Ma il «salto di qualità» è arrivato quando i parroci hanno chiesto un impegno anche nel settore sanitario. Per il momento sono coinvolti dodici medici. In gran parte toscani, come la ginecologa di Montevarchi, Lucia Bindi, il cardiologo di Pontassieve, Loreno Querceto. Poi ci sono due cardiologi da Sorrento, due dermatologi di Milano, un oculista di Roma, tre caposala… «Ogni scuola ci racconta voleva avere una specie di dispensario, per i bambini e le loro mamme. E noi li abbiamo costruiti e li riforniamo di medicinali. Lì si possono fare gli esami per la malaria o l’aids, che sono i primi casi di morte, mentre la terza sono le malattie gastroenteriche». Poi, in una parrocchia dell’interno, a Marafa, continua Maria Giulia, «abbiamo iniziato a costruire un ospedale. Il concetto di ospedale in Africa è un po’ diverso dal nostro: delle stanze di degenza, un laboratorio con due microscopi e qualche reagente e una piccola sala operatoria.

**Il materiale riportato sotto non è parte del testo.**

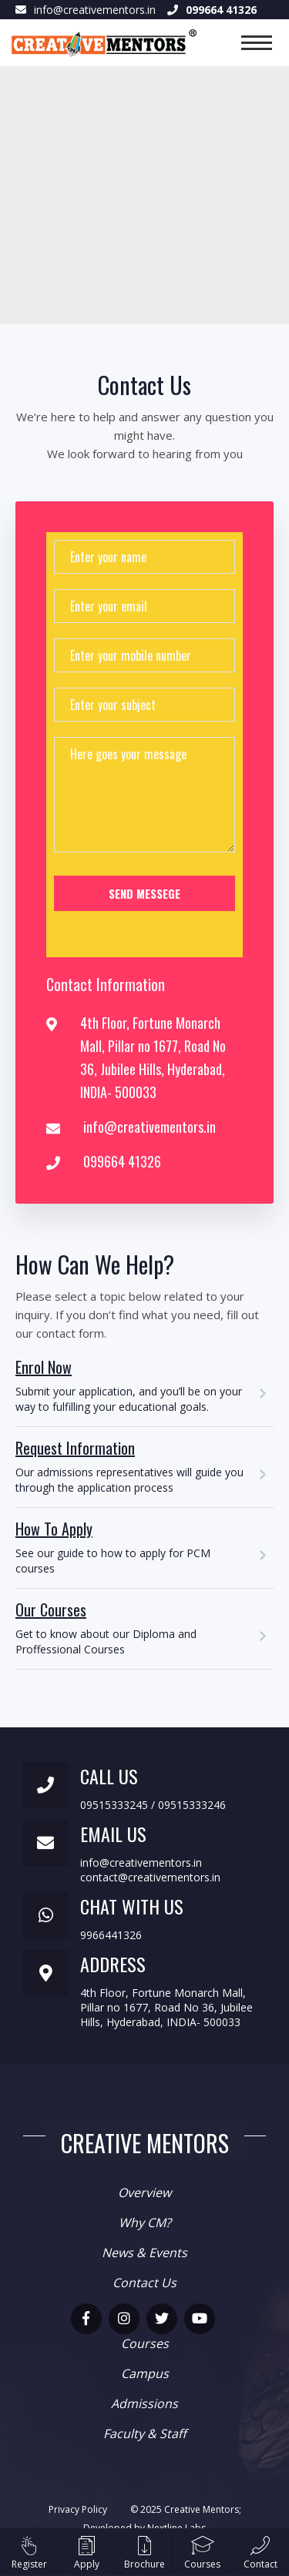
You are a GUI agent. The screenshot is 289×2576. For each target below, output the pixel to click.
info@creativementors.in (95, 9)
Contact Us (144, 2282)
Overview (144, 2192)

La prima cosa importante era portarci l’elettricità: e abbiamo montato dei pannelli solari. Poi l’acqua. Grazie alla generosità di due amici Lucia e Francesco Pinzauti di Rignano abbiamo costruito con 30 mila euro un ospedale pediatrico bellissimo, che ha anche il pavimento… perché nei loro in genere non c’è. Ora stiamo pensando a dei medici che a spese nostre vadano là a fare i pediatri per addestrare anche il personale locale. Perché non vogliamo fare assistenzialismo, ma aiutarli a crescere». Ed è di questo che la onlus ha bisogno, oltre al sostegno economico: ostetriche o medici, magari in pensione, disposti a passare due o tre mesi in Kenya, per curare e addestrare. L’associazione metterebbe a disposizione vitto e alloggio.
È così che possono nascere piccoli «miracoli». «In una delle nostre scuole ci racconta Maria Giulia trovammo una bambina intelligentissima che tutti pensavano non avrebbe mai visto. L’abbiamo portato dall’oculista a Mombasa. Era una cateratta congenita facilmente operabile. Oggi la bambina è alle superiori ed è la prima della sua classe. Laggiù lo considerano quasi un miracolo. Perché la sanità ci sarebbe in Kenya, anche di buon livello, ma a costi inaccessibili».
Tra i progetti in corso c’è quello di un ospedale a Gede. È stata la responsabile regionale della sanità, la dottoressa Anisa Omar che, avendo visto come lavorano, ha chiesto a «Karibuni» di occuparsi della struttura, che dovrebbe diventare la seconda della provincia di Malindi, mettendo a disposizione lo spazio di un dispensario pubblico. «Però noi precisa subito Maria Giulia abbiamo chiesto delle garanzie, che ad esempio vi sia un tecnico di radiologia, almeno due infermieri stabili. Come progetto murario è partito la settimana scorsa. Abbiamo già reperito i fondi perché in Italia c’è una generosità enorme».